What is Amazon’s trademark policy?
To help sellers protect their proprietary trademarks, Amazon’s brand registry enables vendors to enroll and record their registered trademarks. The keyword here is registered, which means a proper trademark registration issued by the US Patent and Trademark Office. Once your trademark registrations are entered into the brand registry, sellers on Amazon can avail themselves of significant benefits in protecting against copycats.
Can unregistered trademarks be entered into Amazon’s brand registry?
No, only federally registered trademarks are eligible for the brand registry. Amazon has chosen not to be the judge of any common law unregistered trademark rights between disputed parties. A trademark registration by the USPTO creates legal presumptions such as:
- the validity of the trademark
- the ownership of the registration (i.e., the owner identified on the registration is the valid owner of the trademark)
- the trademark owner has exclusive rights to use the mark on the goods or services identified in the registration throughout the US
What can delay a US trademark application?
An improper initial filing can create delay in the registration process, which would then postpone a seller’s ability to enroll in Amazon’s brand registry. An experienced US trademark attorney can spot issues early on and prepare a trademark application that would avoid common pitfalls.
For example, the mark may contain certain words that might be considered generic or highly descriptive.

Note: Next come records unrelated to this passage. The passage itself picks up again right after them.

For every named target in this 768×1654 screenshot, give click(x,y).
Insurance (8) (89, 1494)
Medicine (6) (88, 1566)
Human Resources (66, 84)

In such cases, a skilled US trademark attorney can make suggestions for avoiding an Office Action rejection.
What can speed up the US trademark registration process?
Certain due diligence steps taken before filing a trademark application can save a significant amount of time in the trademark registration process. For example, a knockout search conducted prior to filing could be highly beneficial in identifying highly similar trademark filings. This may help avoid an Office Action rejection based on likelihood of confusion.
Using pre-approved terms for particular goods and services would also speed up the examination by avoiding an Office Action requiring the rewording of the identification of goods/services.
For Intent-To-Use applications, filing an Amendment to Allege Use (AAU) prior to the Notice of Publication can avoid a more lengthy process of having to submit a Statement of Use during the period after a Notice of Allowance.
What if a trademark registration is improper?
While registrations cannot be attacked through Amazon, competitors can file a cancellation proceeding against a trademark registration with the Trademark Trial and Appeal Board (TTAB) at the USPTO. Therefore, it is crucial to the ongoing success of a seller to obtain trademark registration without defects that would otherwise make the registration vulnerable.
What are possible defects in a trademark registration?
Just because the USPTO issues a registration does not mean that the registration will be protected from attacks.
Some of the more common errors we have seen include:
- adding goods or services that were never is in use in US commerce;
- adding too many goods or services in an Intent-To-Use application which the applicant never intended to sell in the US;
- identifying the wrong company as the applicant;
- applying for one mark, but using a different mark on the product.
How to report trademark infringement to Amazon
Owners of federally registered trademarks who are enrolled in the brand registry may submit Amazon’s Report Infringement form. This can be an effective weapon against competitors who attempt to hijack a listing.